Add this to your build.sbt
:
externalResolvers += "scala-stringify packages" at "https://maven.pkg.github.com/stefanholzmueller/scala-stringify"
libraryDependencies += "stefanholzmueller" %% "scala-stringify" % "0.1"
import stringify._
myCaseClass.toString
// Manager(Bill,100000.0,Manager(Frank,200000.0,CEO))
myCaseClass.stringify
// Manager(name: Bill, salary: 100000.0, reportsTo: Manager(name: Frank, salary: 200000.0, reportsTo: CEO))
myCaseClass.stringify(fieldNameValueSeparator = " = ")
// Manager(name = Bill, salary = 100000.0, reportsTo = Manager(name = Frank, salary = 200000.0, reportsTo = CEO))

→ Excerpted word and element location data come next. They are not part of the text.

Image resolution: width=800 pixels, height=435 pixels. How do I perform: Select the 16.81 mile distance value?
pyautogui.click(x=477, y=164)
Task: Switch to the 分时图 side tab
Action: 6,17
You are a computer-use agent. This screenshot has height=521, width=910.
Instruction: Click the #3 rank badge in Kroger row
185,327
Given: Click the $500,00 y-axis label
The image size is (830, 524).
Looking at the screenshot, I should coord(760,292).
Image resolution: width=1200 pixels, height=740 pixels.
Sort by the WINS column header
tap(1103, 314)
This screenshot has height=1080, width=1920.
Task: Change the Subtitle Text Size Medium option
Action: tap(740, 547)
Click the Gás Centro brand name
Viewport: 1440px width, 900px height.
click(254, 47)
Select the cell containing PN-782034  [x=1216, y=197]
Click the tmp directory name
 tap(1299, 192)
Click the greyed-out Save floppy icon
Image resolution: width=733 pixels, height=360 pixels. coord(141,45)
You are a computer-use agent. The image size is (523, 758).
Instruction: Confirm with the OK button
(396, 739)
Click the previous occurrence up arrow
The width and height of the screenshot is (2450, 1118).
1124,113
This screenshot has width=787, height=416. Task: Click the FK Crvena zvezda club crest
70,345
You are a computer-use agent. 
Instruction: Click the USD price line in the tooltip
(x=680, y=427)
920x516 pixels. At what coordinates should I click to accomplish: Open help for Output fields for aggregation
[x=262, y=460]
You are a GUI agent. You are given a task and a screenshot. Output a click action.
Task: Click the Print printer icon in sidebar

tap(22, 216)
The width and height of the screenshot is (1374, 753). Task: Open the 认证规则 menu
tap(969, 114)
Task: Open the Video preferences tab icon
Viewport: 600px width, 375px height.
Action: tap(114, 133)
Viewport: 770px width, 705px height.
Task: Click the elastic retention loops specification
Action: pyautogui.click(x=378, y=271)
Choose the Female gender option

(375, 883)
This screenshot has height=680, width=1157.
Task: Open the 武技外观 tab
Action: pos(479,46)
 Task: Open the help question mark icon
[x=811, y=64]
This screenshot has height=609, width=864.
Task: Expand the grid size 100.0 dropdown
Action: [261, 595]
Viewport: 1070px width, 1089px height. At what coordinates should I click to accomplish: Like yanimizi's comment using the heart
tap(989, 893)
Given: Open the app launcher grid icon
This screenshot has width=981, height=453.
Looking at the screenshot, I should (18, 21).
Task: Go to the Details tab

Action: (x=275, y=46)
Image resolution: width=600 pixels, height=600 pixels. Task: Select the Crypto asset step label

myCaseClass.toPrettyString
/*
Manager(
name = "Bill",
salary = 100000.0,
reportsTo = Manager(
name = "Frank",
salary = 200000.0,
reportsTo = CEO))
*/
See the tests for more examples.
In case you want to adjust the formatting or use a different name for the extension method, you can write your own implicit class (and potentially create an issue or PR here).
- Before Scala 2.13, it was not possible to access the fields of case classes (without resorting to reflection or macros). So there is no 2.12 version of this library.
- If you have a custom
toString
implementation (or aShow
instance), you should probably just use that. - This software is freely available under the terms of the MIT license.